Clark Construction did a lot of excavation work and had the machinery to do it. They preferred to keep it inside when possible during the winter months, which was maintenance time. One of the advantages of being the de facto general manager of the family-owned business was that no one squawked too loud if he used some of the machinery for things other than strictly business.

One of the things that Randy had come to like doing in his years with the company was running the heavy equipment. He didn't often get the chance to do it anymore – he was management, after all, and since Clark Construction was a union shop, the steward had a tendency to gripe if he used the equipment on a job, unless it was an emergency of one sort or another. Still, Randy did use it now and then, sometimes for practice, sometimes for non-job things, like when he'd donated his time and some equipment hours to grading a new soccer field for the city the previous fall. He'd been able to spend several hours with the big Galion grader then, getting to know how to really use it. In fact, Randy knew how to operate all the machinery the company owned, even if he wasn't a real expert with any of it. If nothing else, it gave him a feel for what was needed on the jobs the company did.

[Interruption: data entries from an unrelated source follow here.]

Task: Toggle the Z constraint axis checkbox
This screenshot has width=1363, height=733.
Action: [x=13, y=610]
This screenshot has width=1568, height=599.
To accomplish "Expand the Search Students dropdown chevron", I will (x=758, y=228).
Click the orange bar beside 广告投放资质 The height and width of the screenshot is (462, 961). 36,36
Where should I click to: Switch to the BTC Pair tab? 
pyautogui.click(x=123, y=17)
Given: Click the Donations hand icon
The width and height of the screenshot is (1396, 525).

The piece of equipment Randy knew how to use best was the company Bobcat – a small white skid-steer front loader. It was useful for a number of things, some of which the designers could never have dreamed, and as far as Randy was concerned it was the perfect weapon for removing snow from his driveway.

The Bobcat started right up. He let it warm up for a minute, then ran it outside, stopping to close the doors to the machinery shed, then climbed back over the bucket arm, opened the door and got in the seat. There were several driveways that would need cleaning out, starting with his own, since Nicole would need to have it cleared out to be able to head to school. There was no hope that the Chrysler could make it through that mess, even in the track the Dakota left when it had barely clawed its way to the street.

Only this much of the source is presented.